Reduce Common Store Usage (Shared/Local Memory)#

Shared (OpenCL local) memory is extremely useful as it can act as a software-controlled caching mechanism, thus reducing bandwidth requirements in an application, as discussed in Group Memory Access Together. A lot of optimisations usually start by caching into this store.

However, there are limits to how much can be used before affecting occupancy. As with Unified memory, resident work-groups share local memory on a USC. The more work-groups that can fit within the maximum available local memory, the greater the opportunity the core has to hide latencies in kernel execution.

Be Aware of Padding#

To improve data access speed, all data types less than 32-bits are padded to 32-bits in both the Unified and Common Stores. This means that a char or short takes up 32-bits of register space.

Note

When querying the amount of local memory available to an OpenCL device, the number returned is how many 32-bit values can be stored, which applies equally to float, int, or char values.

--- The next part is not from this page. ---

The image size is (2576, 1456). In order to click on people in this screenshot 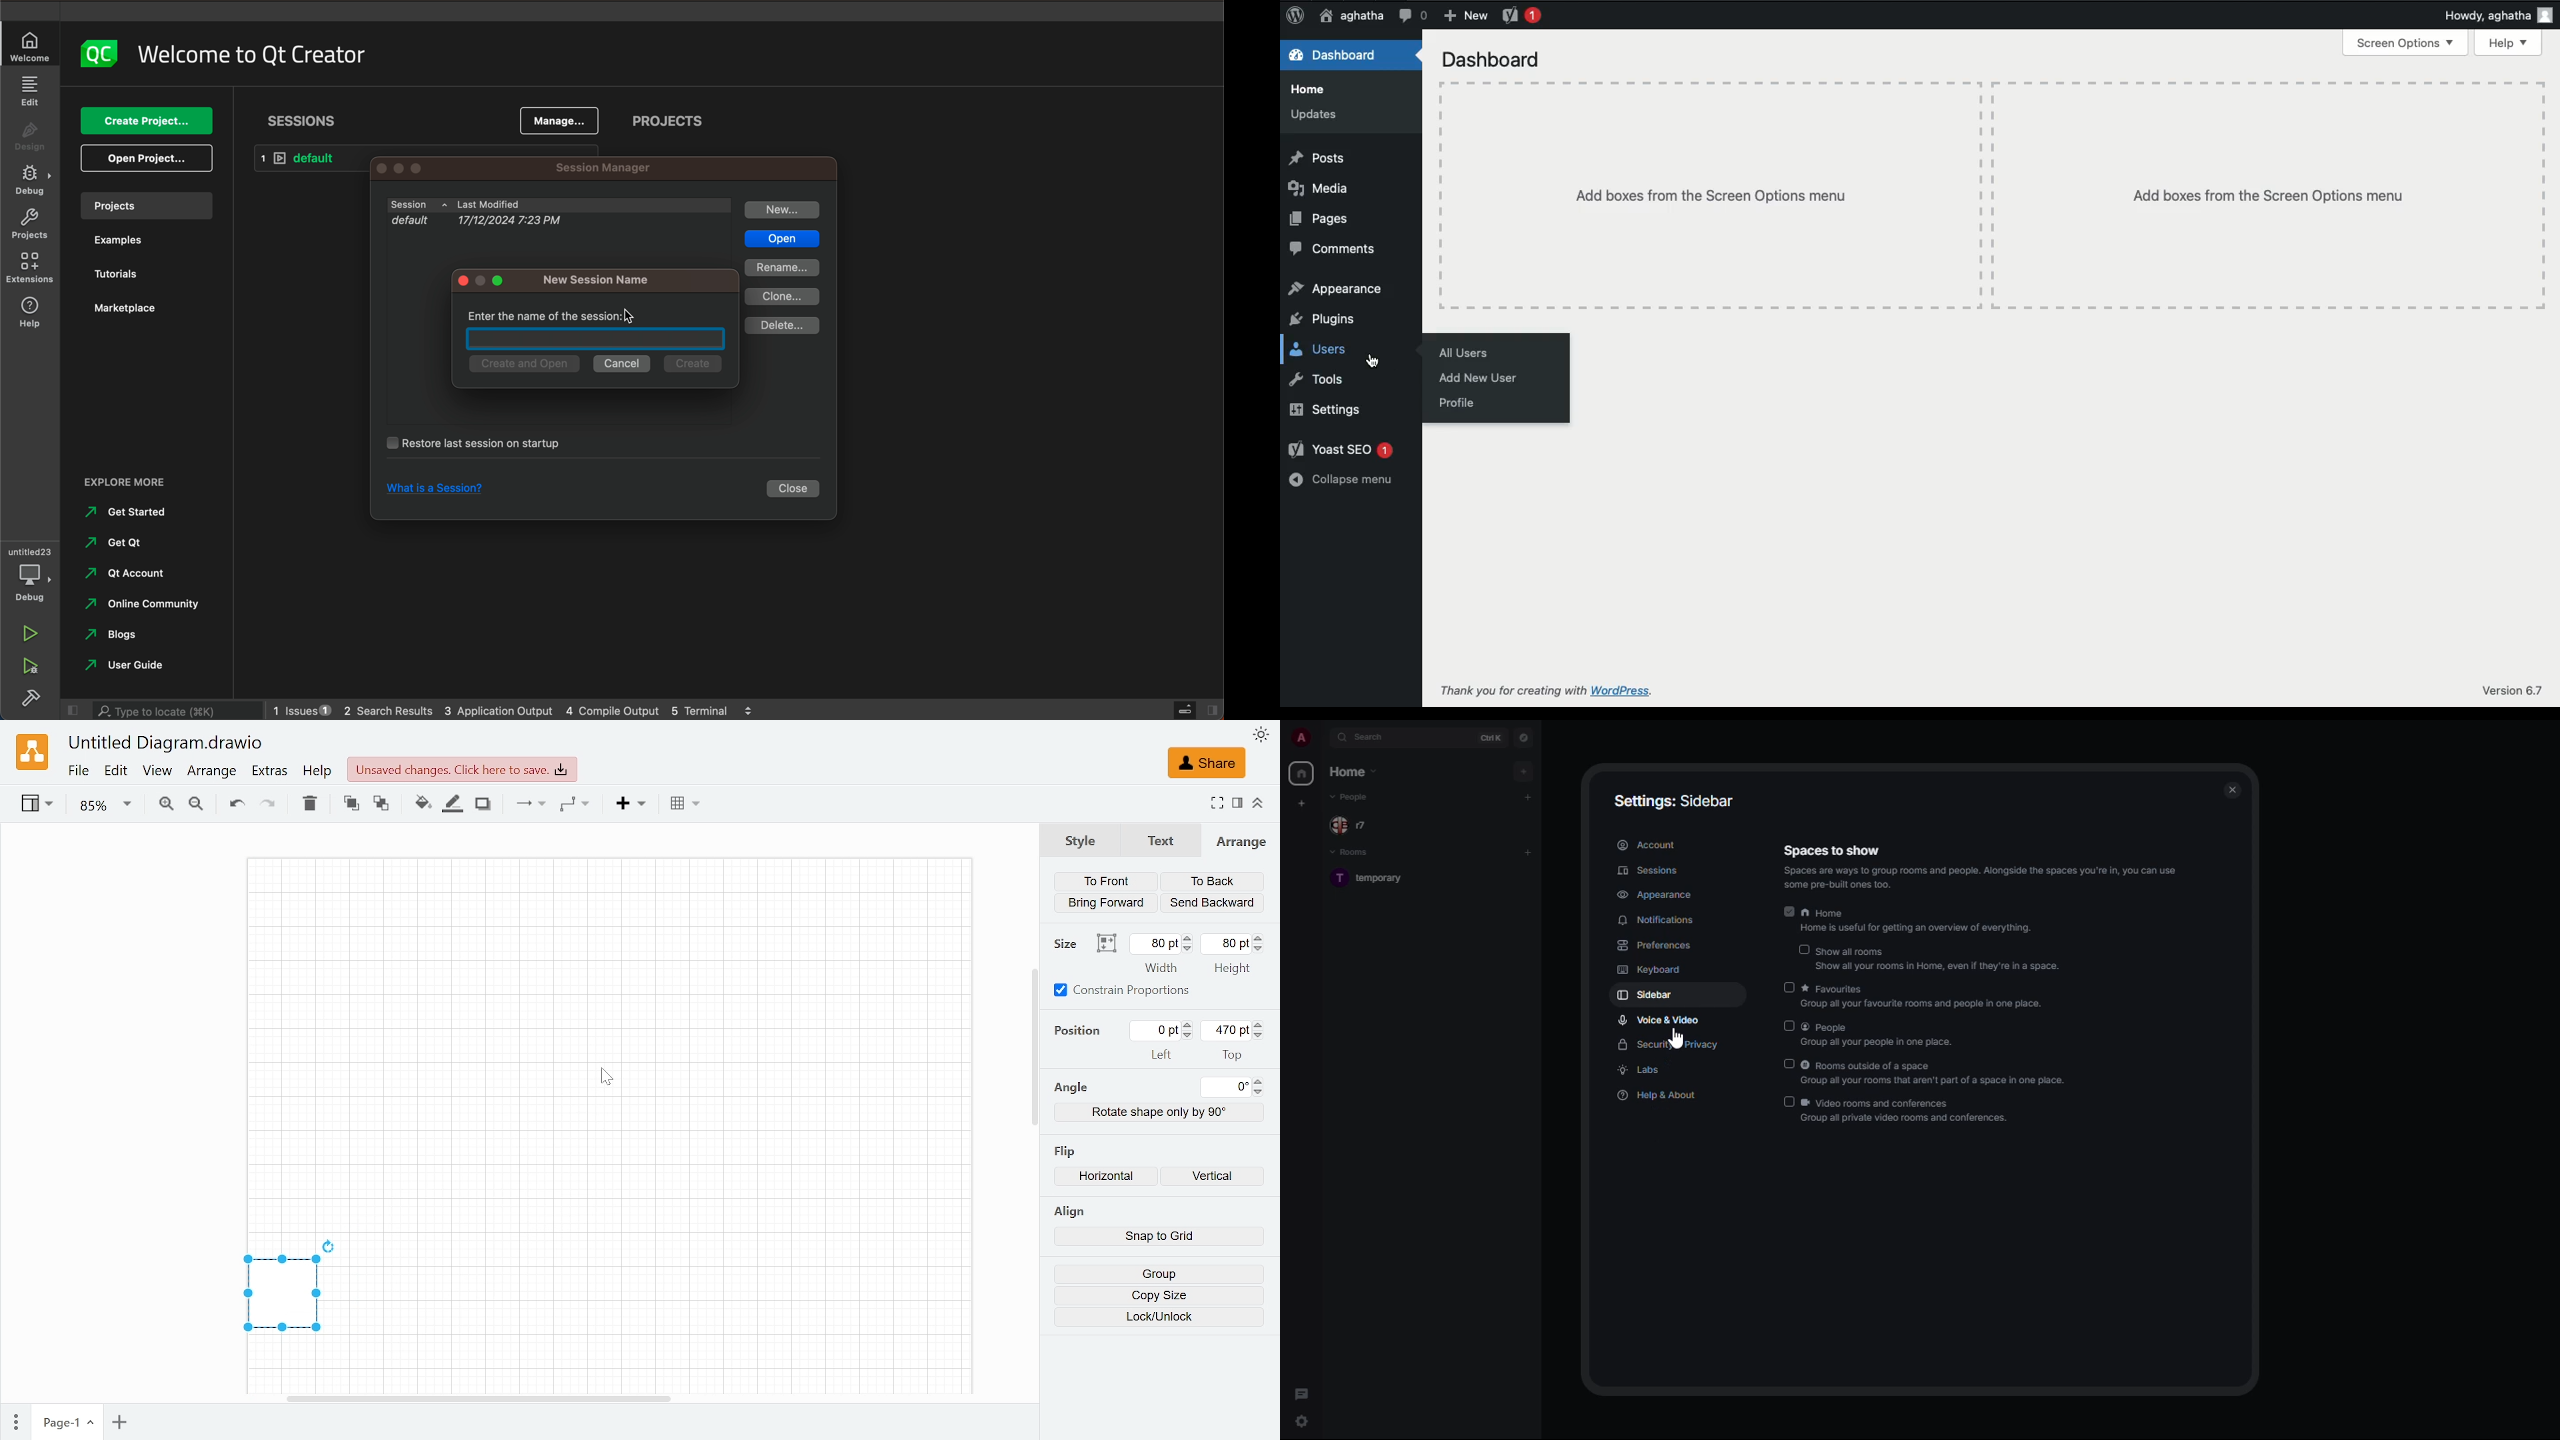, I will do `click(1353, 826)`.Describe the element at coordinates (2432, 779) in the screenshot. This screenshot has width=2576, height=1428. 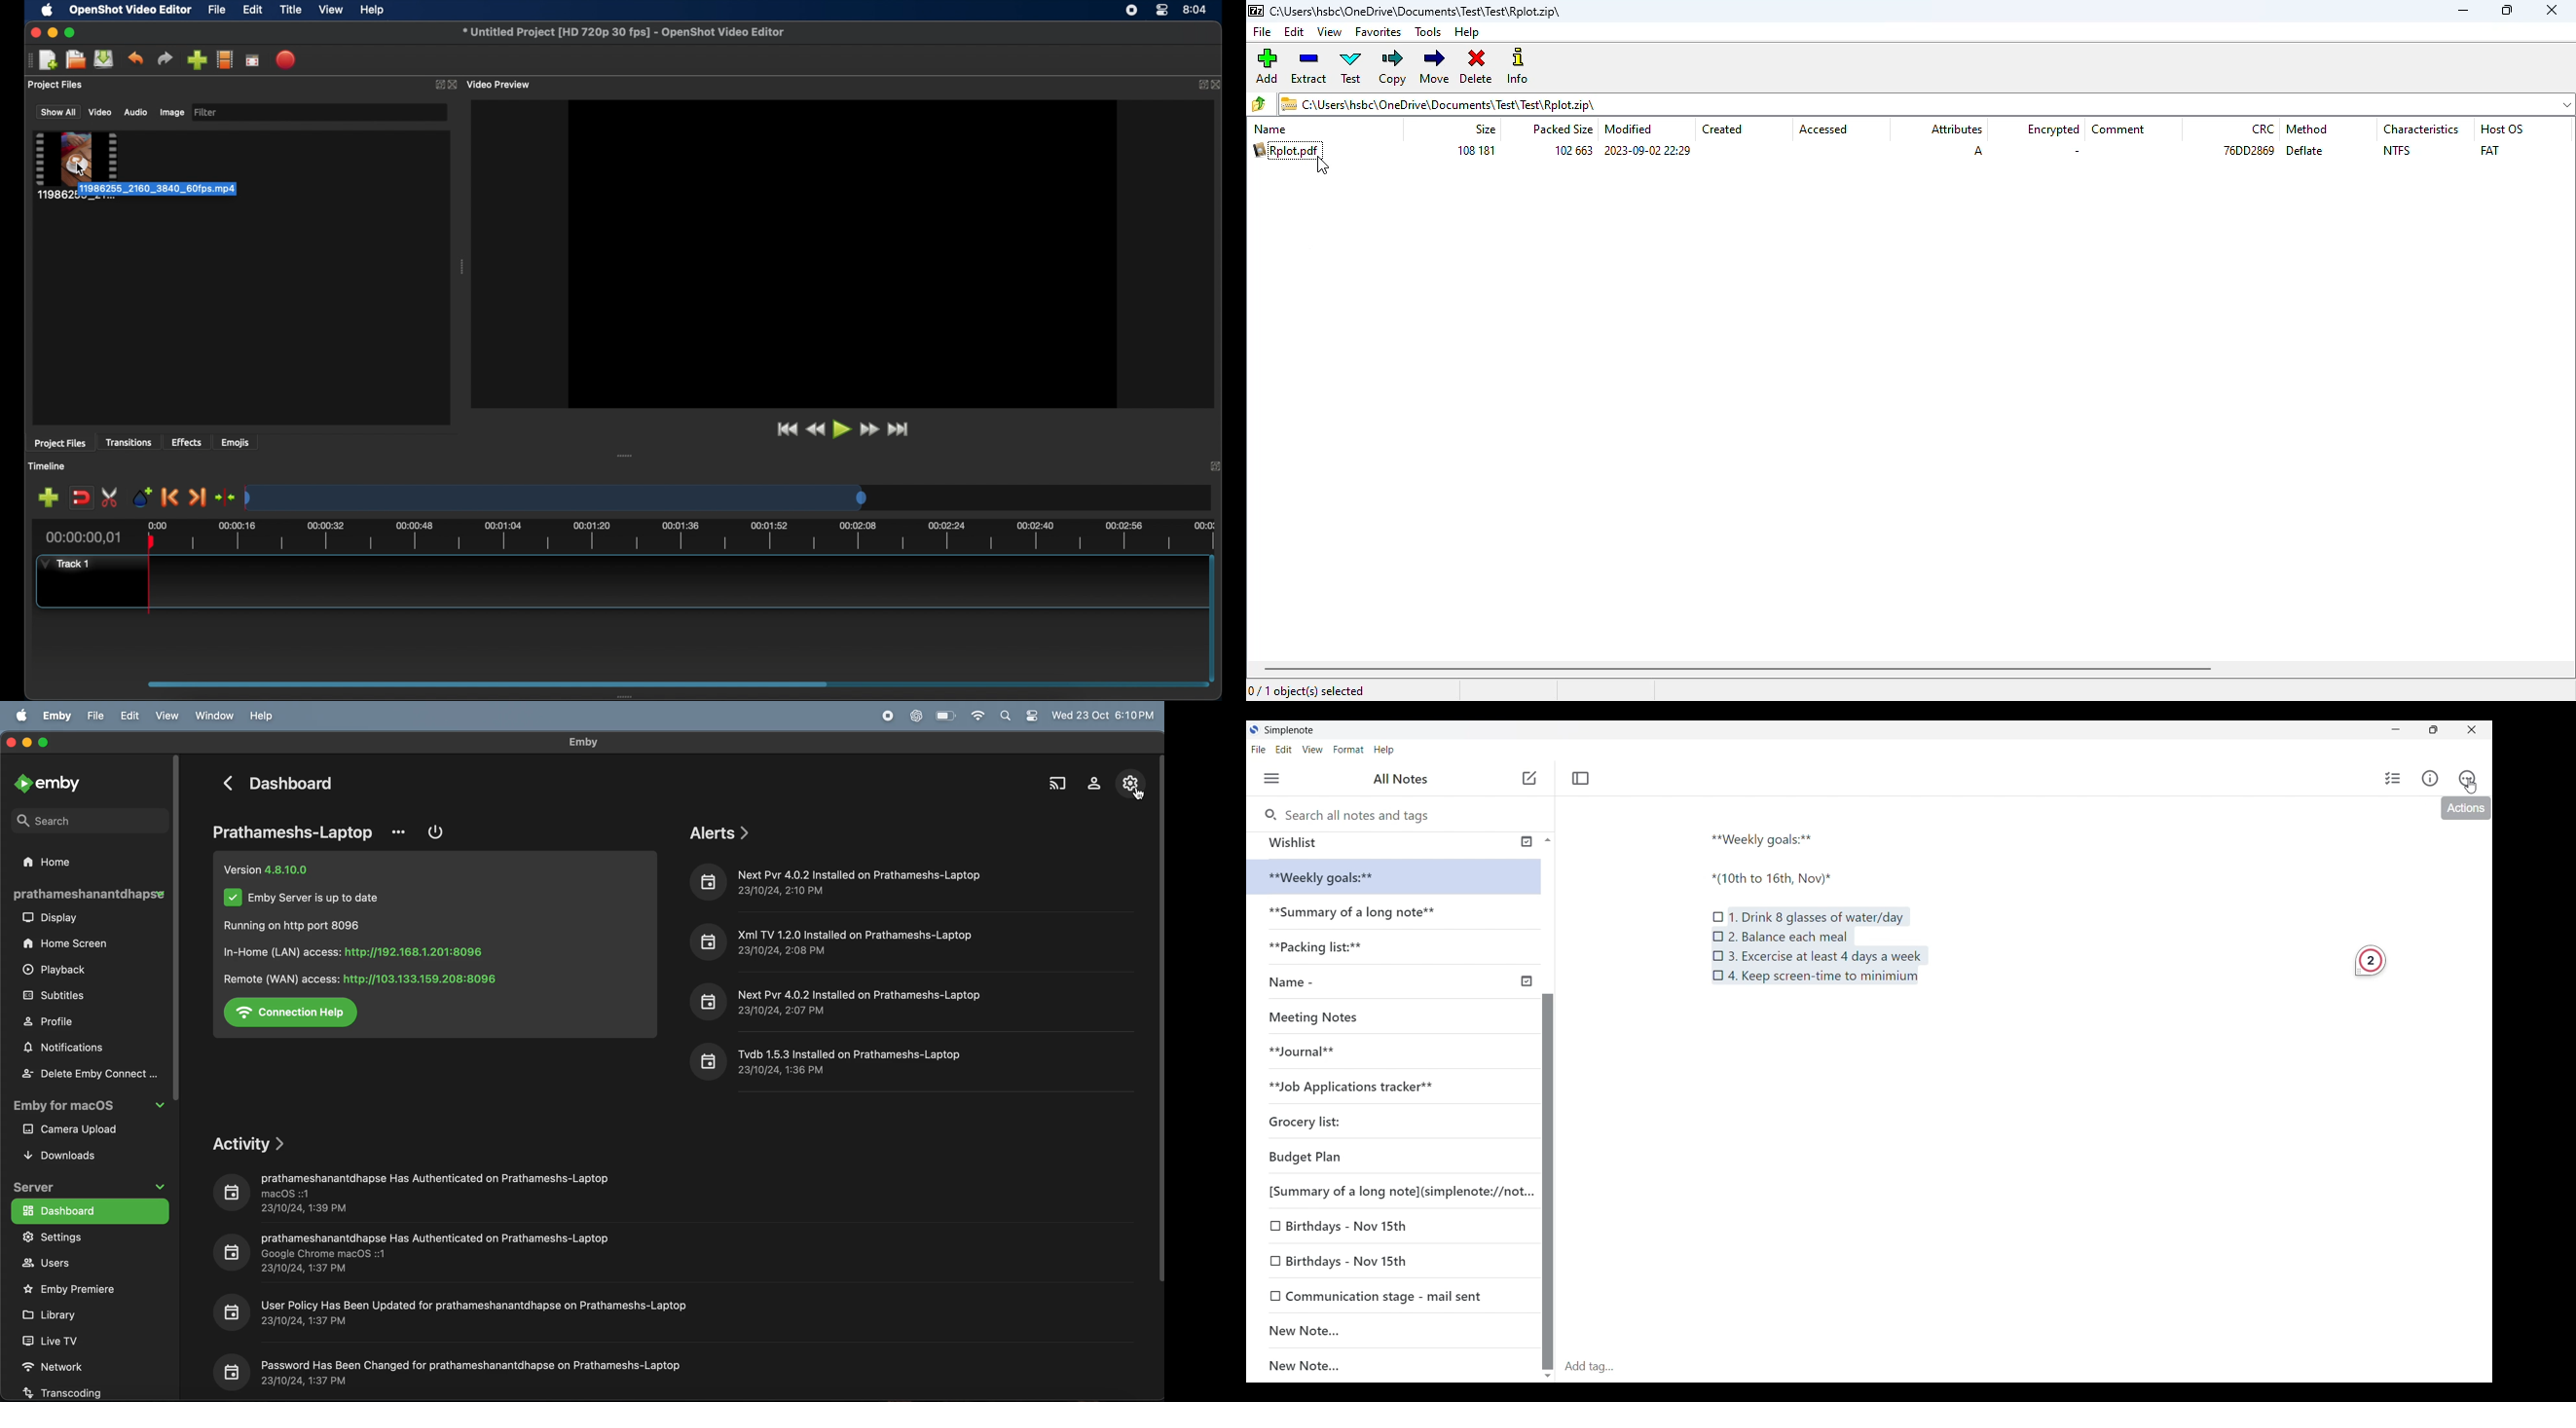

For some kernels, this padding means that register use may start going beyond best performance limits, as discussed previously, whereas it would not if they were not padded. In these cases, it may be useful to manually pack or unpack values from one or more 32-bit types. This allows values to be stored for their lifetime as smaller values and only being expanded when needed. There is a computation cost associated with this, so care should be taken.